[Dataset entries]
==========

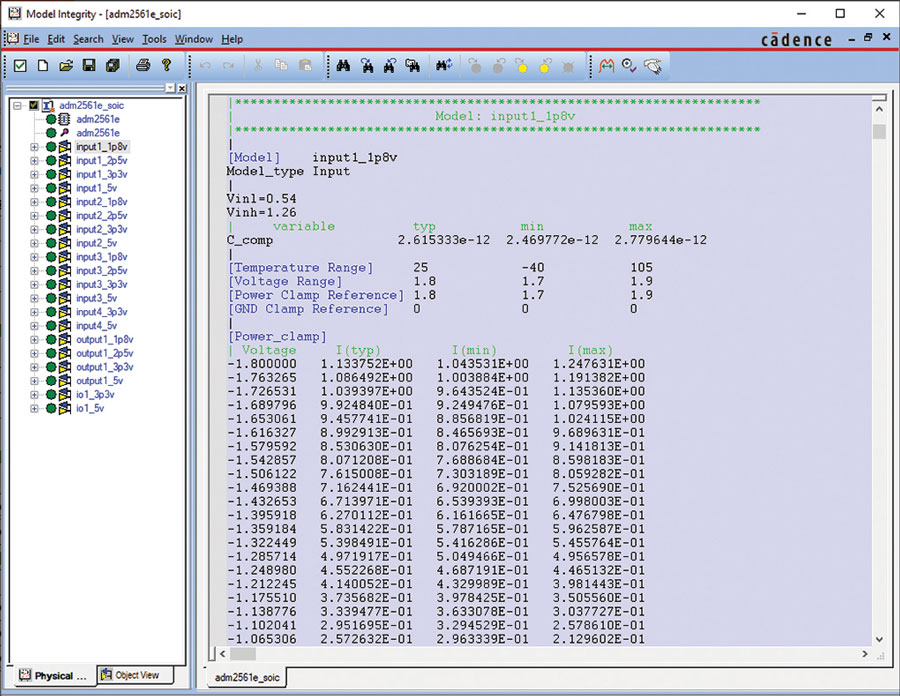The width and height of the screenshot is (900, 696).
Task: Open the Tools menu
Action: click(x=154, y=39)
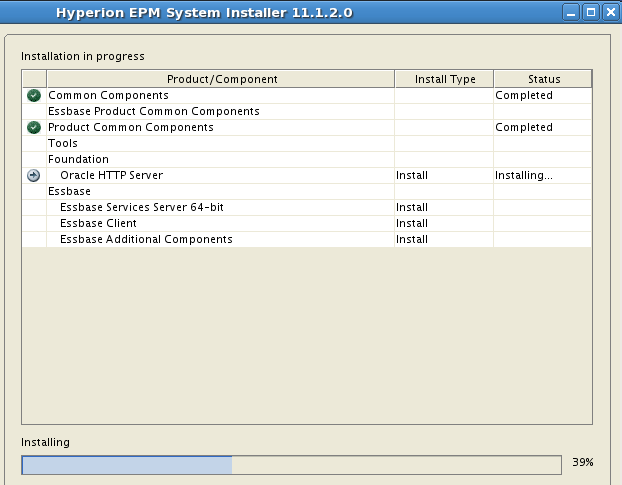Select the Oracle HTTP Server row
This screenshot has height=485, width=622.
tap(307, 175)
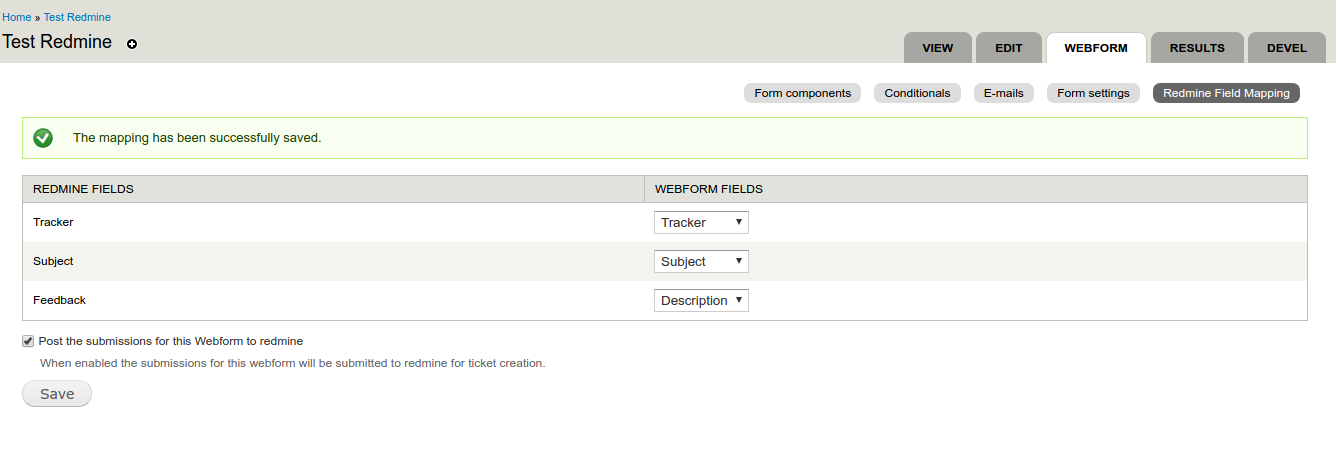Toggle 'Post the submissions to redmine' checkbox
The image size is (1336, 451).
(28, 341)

==========

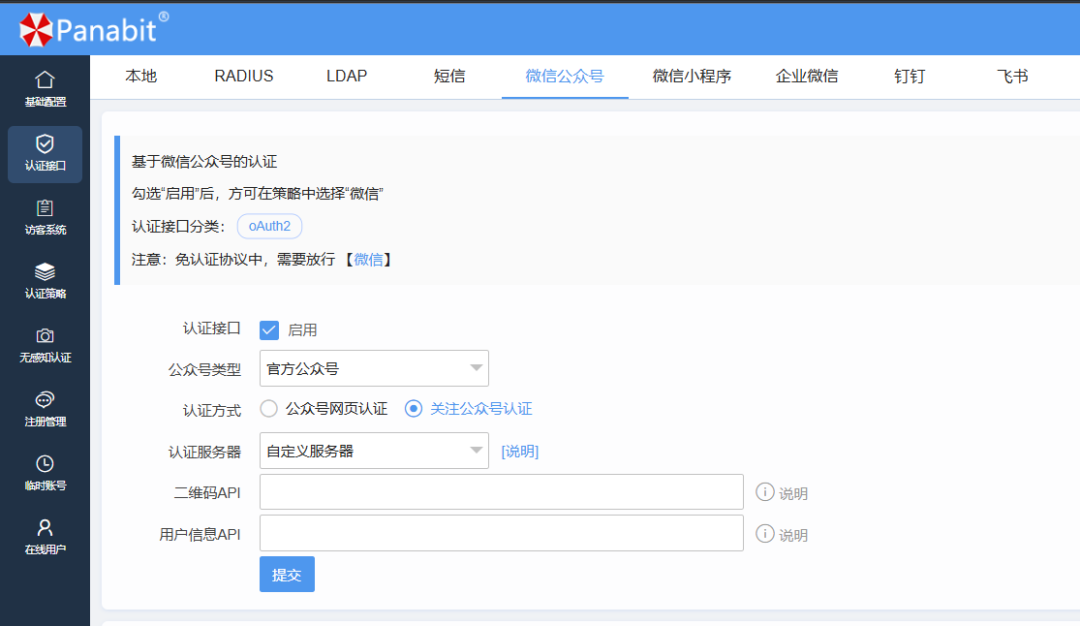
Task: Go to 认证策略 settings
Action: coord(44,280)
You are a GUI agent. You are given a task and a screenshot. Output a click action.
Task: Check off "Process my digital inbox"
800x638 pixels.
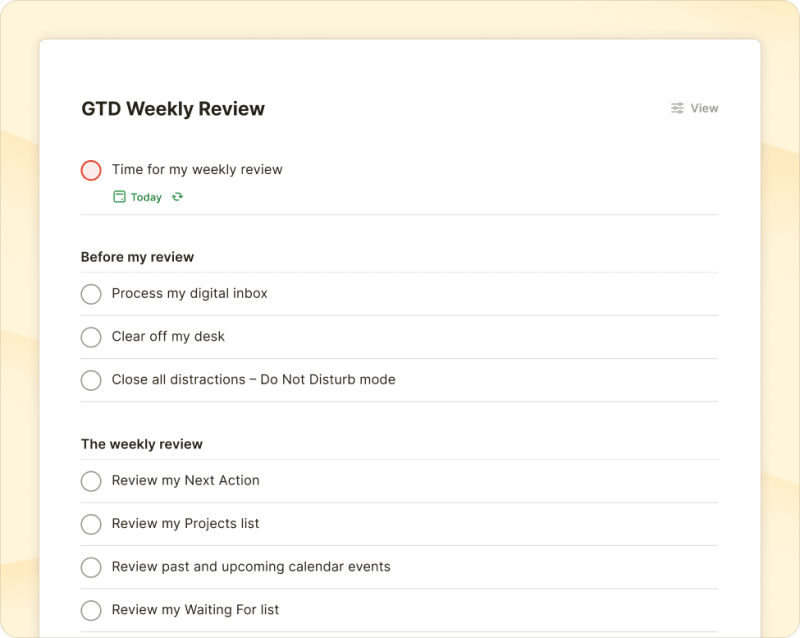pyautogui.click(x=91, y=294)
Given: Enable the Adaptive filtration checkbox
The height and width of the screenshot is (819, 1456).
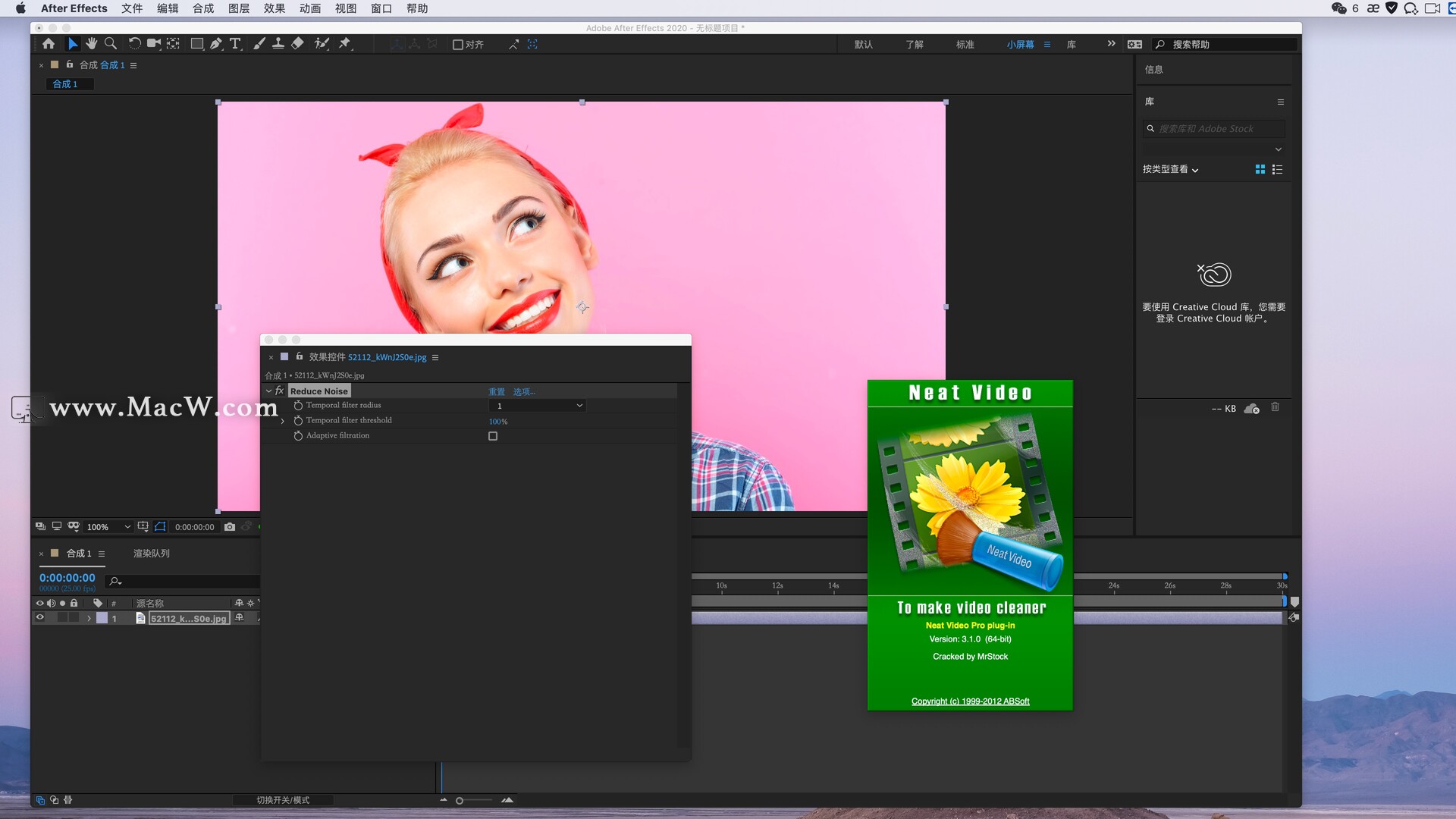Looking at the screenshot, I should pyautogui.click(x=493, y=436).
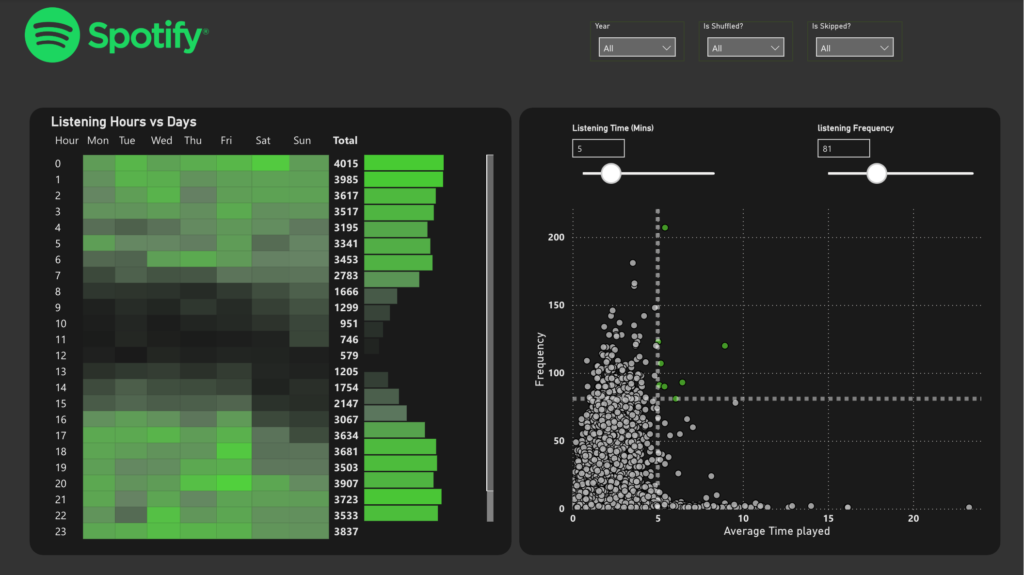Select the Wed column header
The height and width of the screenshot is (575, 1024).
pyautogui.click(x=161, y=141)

==========

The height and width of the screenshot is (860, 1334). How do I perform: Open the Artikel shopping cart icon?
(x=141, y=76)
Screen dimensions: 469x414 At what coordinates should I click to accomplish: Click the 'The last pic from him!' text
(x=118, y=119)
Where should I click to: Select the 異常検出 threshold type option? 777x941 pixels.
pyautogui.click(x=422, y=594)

==========

* _Exercise_: Copy out the entries above word for word, covering the stretch from the line containing "The height and width of the screenshot is (860, 1334)." through the line containing "pyautogui.click(x=422, y=594)".

* _Answer to this task_:
The height and width of the screenshot is (860, 1334). How do I perform: Open the Artikel shopping cart icon?
(x=141, y=76)
Screen dimensions: 469x414 At what coordinates should I click to accomplish: Click the 'The last pic from him!' text
(x=118, y=119)
Where should I click to: Select the 異常検出 threshold type option? 777x941 pixels.
pyautogui.click(x=422, y=594)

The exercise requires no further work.